My mother was verbally abused by my father, but stayed with him because she could not support herself and us kids enough financially on her own. We kids were abused by our father as well, I know now. During that time my mother sought counseling and help from an associate pastor at her current church, where I last was, a professionally trained Christian counselor, but not trained to recognize signs of abuse. He never helped my mother. My mother got freedom and relief after my father died 3 years ago, though he did get better the last 15 years he was alive. My mother has never sought counseling elsewhere and only understands a little what the lingering effects of abuse are on herself, much less a child.

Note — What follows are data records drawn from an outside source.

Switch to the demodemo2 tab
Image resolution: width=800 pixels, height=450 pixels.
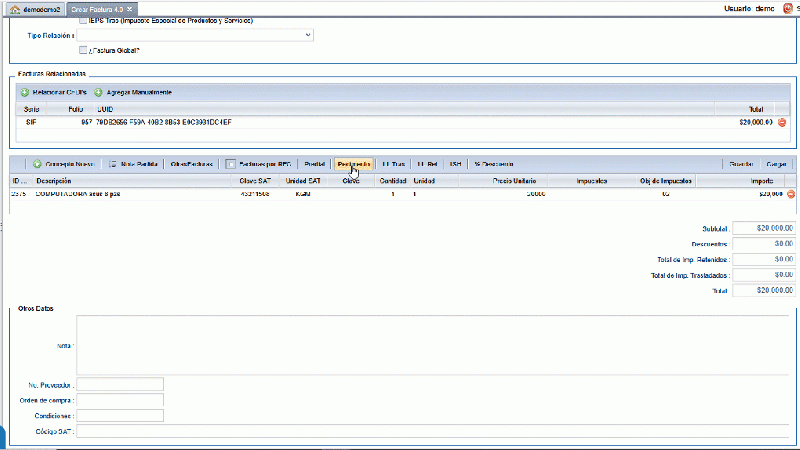(x=36, y=8)
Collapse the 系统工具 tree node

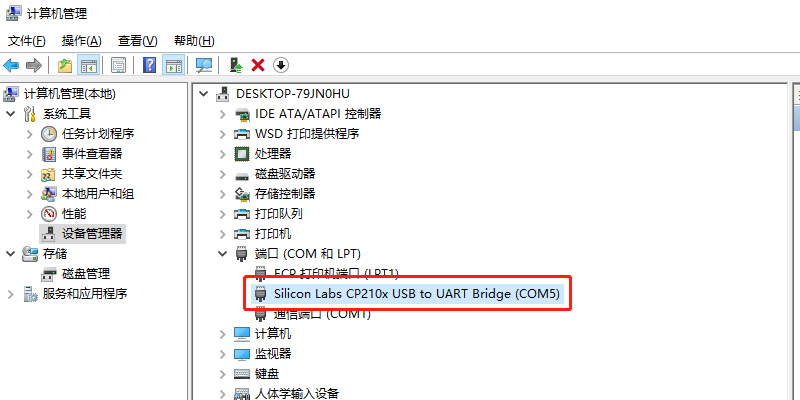pos(11,114)
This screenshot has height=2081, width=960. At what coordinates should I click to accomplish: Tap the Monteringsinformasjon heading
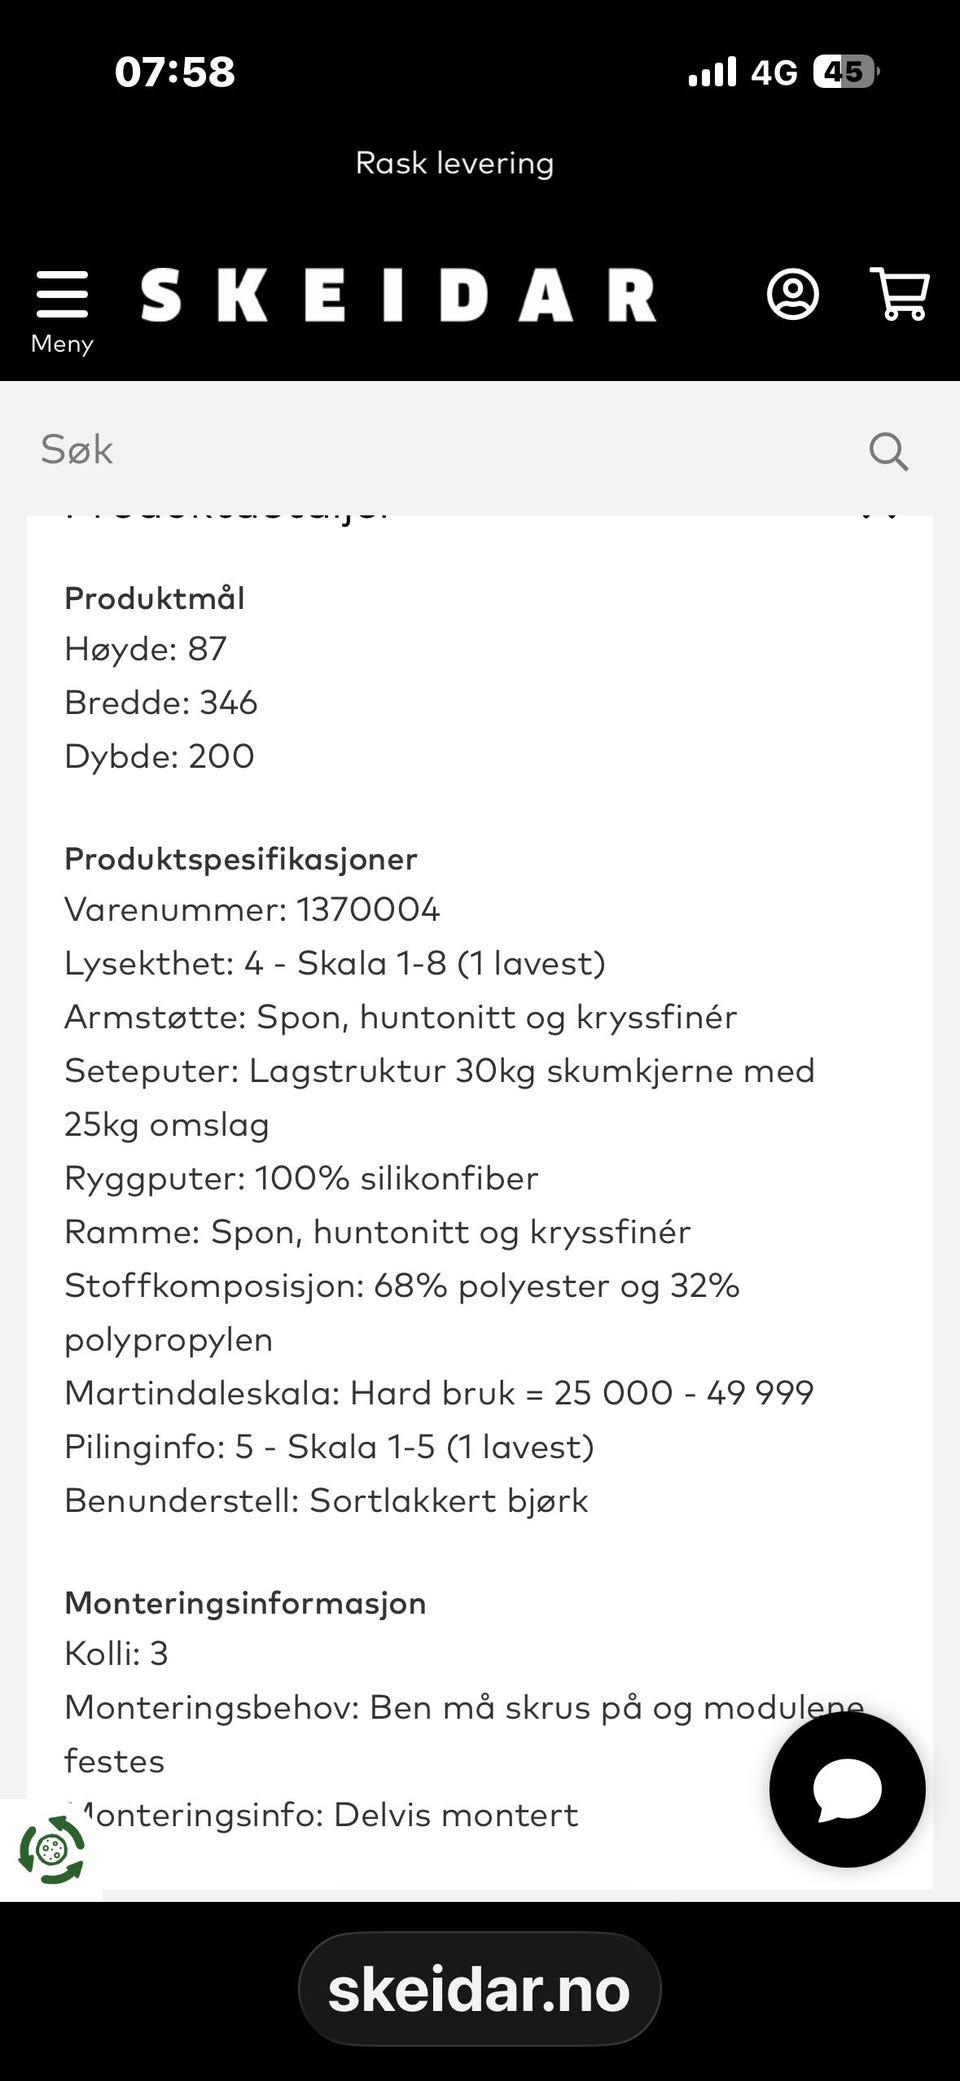[x=246, y=1603]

I first became aware of what domestic violence while married, when I was home alone with my baby one day and watched a movie with Farah Fawcett, “The Burning Bed.” It was about a married woman who was beat and hit a lot by her husband. When she tried to leave him, he brought her back and beat her up again. She tried several times. One day, so sore she could barely move, bruised all over, including her face, she could not take the abuse anymore. She and her husband were in bed. He was sleeping. She got up and found some gasoline in a can. She brought it in and poured it over the bed and him. He woke up about that time and she threw a lit match onto the bed, lighting it on fire. She screamed at him that he was never going to hurt her again, or something like that. He screamed at her and tried to get away off the bed, but he was already on fire and burnt to death. She just watched him and did not call a fire truck or the police. A neighbor called a firetruck though. She was arrested by the police, and told them of her abuse. I don’t remember what happened to her after that, but at the very end of the movie, it told of how shortly after that domestic violence shelters were started and were available to women who were abused like her. It talked about what domestic violence was. That’s when I learned I had a way out, and that what was happening to me was wrong also, and it had a name. Even if the police would not protect me, there were shelters available that I could flee to, and the police were not even supposed to know where they were. I could call someone and they would pick me up or meet me somewhere, and take me to a secret location.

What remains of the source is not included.